If a threat has no observable on-chain effect (for example, a compromised frontend or an oracle's upstream data source), record it here and plan to monitor it off-chain — don't drop it just because it isn't visible on-chain.

:::

## What will we monitor for?

**Directions**: map each observable effect to a monitoring rule, stating the trigger condition and the baseline that makes it meaningful. Uniquely identify each monitor as `<ThreatID>.M.<n>` so it traces back to its threat — the same way remediations in your threat model are identified as `<ThreatID>.R.<n>`.

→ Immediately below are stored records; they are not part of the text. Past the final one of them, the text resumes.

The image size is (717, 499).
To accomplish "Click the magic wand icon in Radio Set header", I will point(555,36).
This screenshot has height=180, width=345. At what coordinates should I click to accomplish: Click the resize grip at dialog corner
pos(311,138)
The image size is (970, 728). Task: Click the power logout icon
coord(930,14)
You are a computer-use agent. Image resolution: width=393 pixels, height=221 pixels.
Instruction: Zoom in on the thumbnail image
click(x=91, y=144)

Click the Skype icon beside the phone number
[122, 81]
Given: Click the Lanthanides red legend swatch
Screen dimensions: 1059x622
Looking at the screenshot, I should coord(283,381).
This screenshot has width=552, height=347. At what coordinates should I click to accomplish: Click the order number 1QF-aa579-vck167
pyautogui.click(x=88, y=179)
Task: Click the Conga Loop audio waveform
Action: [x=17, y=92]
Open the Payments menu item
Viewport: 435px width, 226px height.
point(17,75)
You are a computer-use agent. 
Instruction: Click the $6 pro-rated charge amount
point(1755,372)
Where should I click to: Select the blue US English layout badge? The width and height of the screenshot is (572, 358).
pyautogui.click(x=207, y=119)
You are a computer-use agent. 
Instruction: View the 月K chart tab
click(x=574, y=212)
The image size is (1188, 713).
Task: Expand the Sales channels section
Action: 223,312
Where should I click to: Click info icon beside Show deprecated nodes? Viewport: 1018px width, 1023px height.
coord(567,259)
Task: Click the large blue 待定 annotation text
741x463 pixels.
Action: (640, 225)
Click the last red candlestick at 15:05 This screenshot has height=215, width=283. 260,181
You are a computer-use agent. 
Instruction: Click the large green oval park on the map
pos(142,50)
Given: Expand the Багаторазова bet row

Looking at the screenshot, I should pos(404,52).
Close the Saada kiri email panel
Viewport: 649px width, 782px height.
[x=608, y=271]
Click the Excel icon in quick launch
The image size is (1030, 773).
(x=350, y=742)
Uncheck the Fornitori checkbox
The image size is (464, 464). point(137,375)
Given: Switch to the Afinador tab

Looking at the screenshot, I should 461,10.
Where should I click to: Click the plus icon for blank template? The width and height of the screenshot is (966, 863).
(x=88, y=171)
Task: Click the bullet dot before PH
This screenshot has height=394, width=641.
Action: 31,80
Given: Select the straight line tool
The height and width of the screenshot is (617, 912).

| Monitor ID | Observable on-chain effect | Trigger condition & baseline | Monitoring rule (plain-language intent) |
| --- | --- | --- | --- |
| _Elevation.1.M.1_ | _Owner/admin address changes_ | _Any set_admin event. Baseline: zero — never expected in normal operation._ | _Alert immediately on any admin change on the core contract._ |
| _Elevation.1.M.2_ | _Privileged call from an unexpected address_ | _Caller not in the known-admin allowlist. Baseline: only the multisig calls these._ | _Alert on privileged calls from non-allowlisted addresses._ |
| | | | |

Each monitor can be stated in a single line:

- We address **[Threat ID]** in **[affected component]** by monitoring for **[on-chain effect]** on **[address]**.
- _For example: **Elevation.1.M.1** - We address **Elevation.1** in **the lending pool factory** by monitoring for **deploy invocations from users not on an approved list** at address **CABC123...**._

## What happens when an alert fires?

**Directions**: for each monitor, define what happens when it triggers — who is notified, through which channel, any automated action, and who owns the rule. This is where your monitoring vendor's automated-response capability (for example, pausing a contract) is recorded.

| Monitor ID | Severity | Response / action (who, channel, automated action) | Owner | Status | Last reviewed |
| --- | --- | --- | --- | --- | --- |
| _Elevation.1.M.1_ | Critical | Page on-call security (PagerDuty + Slack); trigger guardian pause; open incident bridge. | Protocol Security | Active | YYYY-MM-DD |
| | | | | | |

**Status values**: _Active_ (live and alerting), _Tuning_ (live but thresholds being refined), _Planned_ (agreed but not yet implemented).

## Did we do a good job?

- Does every threat in your threat model have at least one monitor, or a documented reason it can't be monitored on-chain?
- Is every trigger threshold grounded in an actual baseline rather than a guess?
- Does every monitor have a defined response, an owner, and a status?
- Have any monitors fired? Were they true positives, and did the response work as written?
- Are all on-chain addresses still current after the latest deploy or upgrade?
- Were any threats found that only surface off-chain, needing a different kind of monitoring?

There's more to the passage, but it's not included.